Selama satu bulan penuh. Bagi umat muslim di dunia, dilatih untuk menahan segala hawa nafsu kesenangan dengan berpuasa di bulan Ramadan. Berhasil tidaknya dalam menahan hawa nafsu itu, tergantung dari keimanan. Bahwa selama gemblengan tersebut, paling tidak memacu diri untuk berbuat kebaikan.
Selalu ada dua sisi yang bertolak belakang pada diri manusia. Sisi baik dan sisi buruk. Lebih dominan mana, tergantung pada kita apakah bisa mengendalikannya. Dan dengan Ramadan itu, menginspirasi kebaikan pada diri manusia, agar sisi baik lebih dominan.
Ramadan, bagi saya, entah mengapa membawa suasana yang berbeda. Ketika memasuki bulan ramadan, maka pergantian kebiasaan berbeda dengan hari biasanya. Saat bangun di malam hari, menjalani sahur, kemudian tubuh harus menyesuaikan diri.
Lalu ada keinginan untuk lebih mendekatkan diri kepada Sang Pencipta. Bukan berarti dihari lainnya tidak mendekat, tetapi porsinya akan bertambah. Menambah beribadah, kesempatan menabung amalan untuk bekal di akhirat nanti. Bersedekah, menjadi lebih terasa nilai dan hikmahnya.
Aura dari masing-masing umat muslim, menguar keluar, menginspirasi muslim lainnya. Saling mendukung, bahwa bulan Rammadan adalah bulan kebaikan. Saling menjaga hawa nafsu masing-masing, agar tetap terjaga dan tidak menimbulkan bentrok.
Apakah ketika ramadan berlalu, maka semangat ramadan juga harus berhenti begitu saja? Tentu saja tidak. Atau minimal, tetap membawa kebaikan, meskipun tidak sempurna. Karena manusia bukanlah makhluk sempurna.
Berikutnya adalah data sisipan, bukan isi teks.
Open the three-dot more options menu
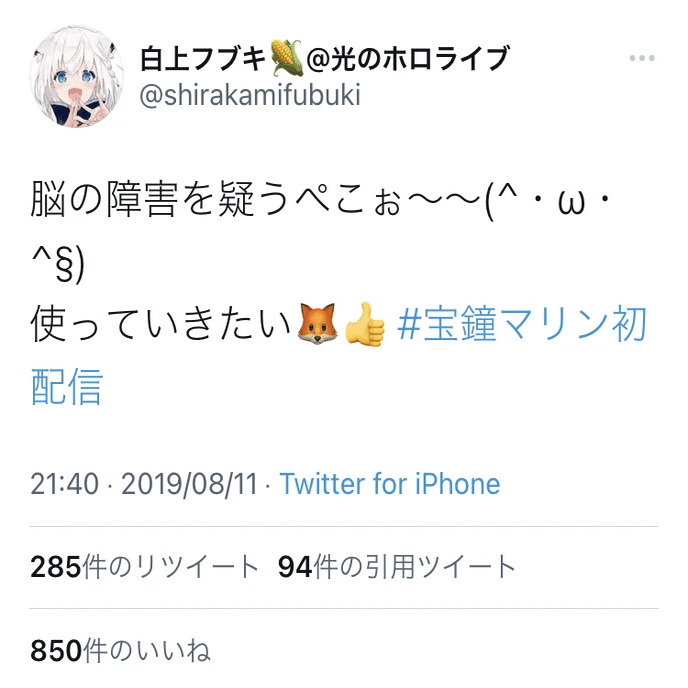Image resolution: width=688 pixels, height=688 pixels. pyautogui.click(x=641, y=58)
Melakukan kesalahan, itu sudah fitrahnya. Hanya saja apakah ia mau mengubahnya atau tidak.
Ramadan berjanji akan datang kembali di tahun yang akan datang. Semoga bisa berjumpa lagi, dengan semangat yang sama dan lebih baik.
Semangat Ramadan, Semangat Menulis di Kompasiana
Sedikit flashback. Saya bergabung dengan Kompasiana sejak 14 Desember 2013. Lebih dari lima tahun. Tetapi saya tetap terus mencintai Kompasiana karena awal saya belajar menulis (lagi) adalah di sini. Bukan tanpa proses. Seiring dengan waktu dan proses belajar menulis itu, menjadikan saya lebih (merasa) pintar.
Persahabatan saya dengan tuts-tuts keyboard, text yang berjajar rapi di blog Kompasiana, lalu bertemu dan menjalin persahabatan dengan para penulis lain (Kompasianer), membuat saya memiliki wawasan yang sedikit luas dari sebelumnya.